The album's next two singles, "Cry Baby" and "Can't Take That Away (Mariah's Theme)", were released almost simultaneously. "Cry Baby", a hip-hop song which featured Snoop Dogg, was promoted to urban and hip-hop radio, while "Mariah's Theme", a ballad in the vein of "Hero", was promoted to top 40 and adult contemporary radio. Neither song really took off with any audience. Even with a commercial single release "Cry Baby" only managed to peak at 26 on the Billboard Hot 100, Carey's lowest peaking single up to that point. This led to widespread speculation that Carey's career was "over" and that she would never have a majorly successful album in America again. To date, Rainbow has sold 3 million copies in America and not much more than 3 million when the rest of the world is considered. Such sales were noted by critics to be a far cry from when Carey's new albums managed sales of over 20 million, just five years earlier.
Breakdown 2000 - 2004
Though her release singles are usually in the pop genre, she has also combined her talents with rap artists such as Lord Tariq, Peter Gunz, and Bone Thugs-N-Harmony. Most of her recent singles have also been remixed as dance music, where she worked with DJs such as David Morales and Junior Vasquez.

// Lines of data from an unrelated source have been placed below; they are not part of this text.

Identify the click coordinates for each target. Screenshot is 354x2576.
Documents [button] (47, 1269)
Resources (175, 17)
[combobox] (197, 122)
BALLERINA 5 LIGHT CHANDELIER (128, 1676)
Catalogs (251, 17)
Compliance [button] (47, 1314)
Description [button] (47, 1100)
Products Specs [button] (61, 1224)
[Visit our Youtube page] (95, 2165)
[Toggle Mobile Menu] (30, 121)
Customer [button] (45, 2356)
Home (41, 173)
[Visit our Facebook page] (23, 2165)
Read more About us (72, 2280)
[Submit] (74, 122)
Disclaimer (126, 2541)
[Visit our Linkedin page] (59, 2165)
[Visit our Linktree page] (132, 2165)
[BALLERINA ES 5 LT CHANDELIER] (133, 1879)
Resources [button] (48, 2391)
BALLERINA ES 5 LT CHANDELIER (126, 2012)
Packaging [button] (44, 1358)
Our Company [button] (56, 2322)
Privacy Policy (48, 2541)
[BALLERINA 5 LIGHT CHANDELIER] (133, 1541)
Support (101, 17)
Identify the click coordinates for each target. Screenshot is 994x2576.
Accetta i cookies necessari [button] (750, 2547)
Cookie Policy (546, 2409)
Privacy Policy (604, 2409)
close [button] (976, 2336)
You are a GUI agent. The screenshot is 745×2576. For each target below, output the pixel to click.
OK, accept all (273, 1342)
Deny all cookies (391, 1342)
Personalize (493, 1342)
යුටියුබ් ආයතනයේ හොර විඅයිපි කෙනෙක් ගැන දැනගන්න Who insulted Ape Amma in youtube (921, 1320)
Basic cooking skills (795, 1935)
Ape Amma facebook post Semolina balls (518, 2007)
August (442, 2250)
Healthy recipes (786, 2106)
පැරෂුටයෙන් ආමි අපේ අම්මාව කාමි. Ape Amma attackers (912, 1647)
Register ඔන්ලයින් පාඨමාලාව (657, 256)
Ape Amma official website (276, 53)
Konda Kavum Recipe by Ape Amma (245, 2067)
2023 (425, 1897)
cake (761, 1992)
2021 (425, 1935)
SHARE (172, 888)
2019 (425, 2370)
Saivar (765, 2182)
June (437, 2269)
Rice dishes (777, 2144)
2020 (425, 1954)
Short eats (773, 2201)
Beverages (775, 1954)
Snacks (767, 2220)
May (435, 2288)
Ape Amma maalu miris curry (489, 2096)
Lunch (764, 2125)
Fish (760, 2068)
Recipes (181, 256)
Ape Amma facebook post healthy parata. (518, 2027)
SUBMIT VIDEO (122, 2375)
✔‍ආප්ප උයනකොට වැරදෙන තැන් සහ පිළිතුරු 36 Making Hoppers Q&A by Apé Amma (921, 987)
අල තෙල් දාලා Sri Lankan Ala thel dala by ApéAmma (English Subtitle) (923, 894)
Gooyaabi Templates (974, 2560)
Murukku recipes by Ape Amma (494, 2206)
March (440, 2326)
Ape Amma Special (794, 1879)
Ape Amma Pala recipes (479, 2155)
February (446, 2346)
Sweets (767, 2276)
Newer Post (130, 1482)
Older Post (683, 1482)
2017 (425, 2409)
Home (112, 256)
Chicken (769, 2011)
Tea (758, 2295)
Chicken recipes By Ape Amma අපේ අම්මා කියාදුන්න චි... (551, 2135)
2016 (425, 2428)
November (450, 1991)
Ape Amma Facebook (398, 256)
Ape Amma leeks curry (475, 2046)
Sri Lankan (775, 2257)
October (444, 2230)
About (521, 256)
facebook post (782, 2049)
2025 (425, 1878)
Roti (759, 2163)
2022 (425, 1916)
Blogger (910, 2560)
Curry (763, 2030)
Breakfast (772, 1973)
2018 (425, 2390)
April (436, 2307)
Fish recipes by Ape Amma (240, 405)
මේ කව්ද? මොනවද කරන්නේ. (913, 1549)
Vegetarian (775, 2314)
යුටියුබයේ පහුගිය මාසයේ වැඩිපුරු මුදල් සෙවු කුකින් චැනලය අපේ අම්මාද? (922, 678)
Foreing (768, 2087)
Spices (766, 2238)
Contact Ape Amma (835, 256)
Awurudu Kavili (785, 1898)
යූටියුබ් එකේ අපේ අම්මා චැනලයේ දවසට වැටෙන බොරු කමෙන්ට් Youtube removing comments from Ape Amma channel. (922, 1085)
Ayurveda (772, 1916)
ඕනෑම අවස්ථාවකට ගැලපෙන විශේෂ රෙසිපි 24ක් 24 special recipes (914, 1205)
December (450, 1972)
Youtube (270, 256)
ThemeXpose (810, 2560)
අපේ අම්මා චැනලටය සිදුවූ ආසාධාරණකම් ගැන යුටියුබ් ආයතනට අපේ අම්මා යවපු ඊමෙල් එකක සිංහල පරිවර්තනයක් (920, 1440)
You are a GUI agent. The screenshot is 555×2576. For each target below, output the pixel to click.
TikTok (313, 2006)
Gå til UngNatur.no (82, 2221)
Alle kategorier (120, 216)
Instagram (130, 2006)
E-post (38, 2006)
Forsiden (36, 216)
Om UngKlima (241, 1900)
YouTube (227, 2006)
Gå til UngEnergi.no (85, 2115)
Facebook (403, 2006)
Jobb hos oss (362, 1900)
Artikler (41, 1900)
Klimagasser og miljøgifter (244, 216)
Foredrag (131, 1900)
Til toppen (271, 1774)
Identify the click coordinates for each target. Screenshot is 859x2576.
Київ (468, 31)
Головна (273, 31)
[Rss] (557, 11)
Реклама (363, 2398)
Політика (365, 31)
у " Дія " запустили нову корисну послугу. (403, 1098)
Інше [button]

Partly due to the critical and commercial panning of Rainbow and the growing media sentiment that Carey would never manage to have a true success again, Carey suffered an emotional and mental breakdown in 2001. Her acting debut in the film Glitter, panned by many popular movie critics, coupled with her many years of excessively hard work appeared to have taken a toll on her. Her then-current album, Rainbow, was not selling as well as her previous albums, and she complained her new record label wasn't promoting it. So she got an new contract with Virgin, under which her commercially unsuccessful album "Glitter" was released. Finally, Mariah made an appearance on MTV's TRL, where she was scantily clad and acting strangely. After that, she checked into a mental health facility and announced that she was taking a break from performing.
Mariah released a new album, Charmbracelet, to a muted reaction in October 2002. It is perhaps her least commercially successful album to date, and included the singles "Through The Rain", "Boy (I Need You)" featuring rapper Cam'ron, and a cover of Def Leppard's 80's hit "Bringin' On The Heartbreak". Neither of the three singles really took off.
However, Carey's latest single, a duet with Busta Rhymes entitled "I Know What You Want" fared considerably better, having reached the top ten of Billboard's pop singles chart and the top ten in rap radio airplay. It is also featured on the latest release The Remixes, a double CD containing a series of remixes.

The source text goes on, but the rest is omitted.